Yet Another Skilled Nursing Home Case.
One of our sidebar categories is "Prompt payment" referring to statutory provisions applying to consumer and employment cases requiring the drafting party to promptly pay arbitration fees and costs or waive its right to arbitrate. But California case law, upon which the next case relied, also provides that in circumstances where a party is unable to pay, it may petition the court to have the counterparty choose between paying the expenses in arbitration or litigating in court. That's what happened in Jimmy Hang v. RG Legacy I, LLC, et al., G061265 (4/3 2/7/23) (Motoike, Goethals, Sanchez).
"Citing Roldan v. Callahan & Blaine (2013) 219 Cal.App.4th 87 (Roldan), the trial court found Daniel [plaintiff] was indigent at the time of his death and granted the petition to compel arbitration on the condition that, within 15 days, the RG Legacy parties agree to pay all arbitration fees and costs, else waive the right to arbitrate the matter." RG Legacy appealed rather than pay fees and costs, and the Court of Appeal affirmed the trial court's order.
Note that the named plaintiff is "Jimmy Hang." One twist is that the alleged victim of elder abuse and nursing home negligence, plaintiff Daniel Hang, was dead. He had been indigent, and his estate lacked assets. The remaining plaintiffs, Jimmy Hang and Daniel's widow, dropped their wrongful death suit, eliminating the issue of whether they had assets. Jimmy continued in the lawsuit solely as successor to Daniel, i.e., as successor to an indigent.
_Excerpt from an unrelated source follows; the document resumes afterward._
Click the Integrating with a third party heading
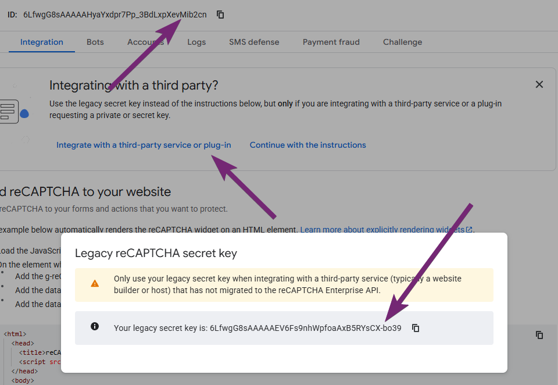This screenshot has height=385, width=558. 134,85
COMMENT: California case law has developed so that the contractual right to arbitrate can be trumped by the right to a forum of the indigent plaintiff unable to pay for arbitration. The leading cases relied upon in Jimmy Hang v. RG Legacy are Roldan and Weiler v. Marcus & Millichap Real Estate Investment Services, Inc., 22 Cal.App.5th 970 (2018) (Weiler). We have posted about Roldan on 8/28/13 and about Weiler on 5/1/18. The party who questions whether the indigent party really has assets could petition the court to conduct limited discovery on the issue. Apparently that was not done in the Jimmy Hang case.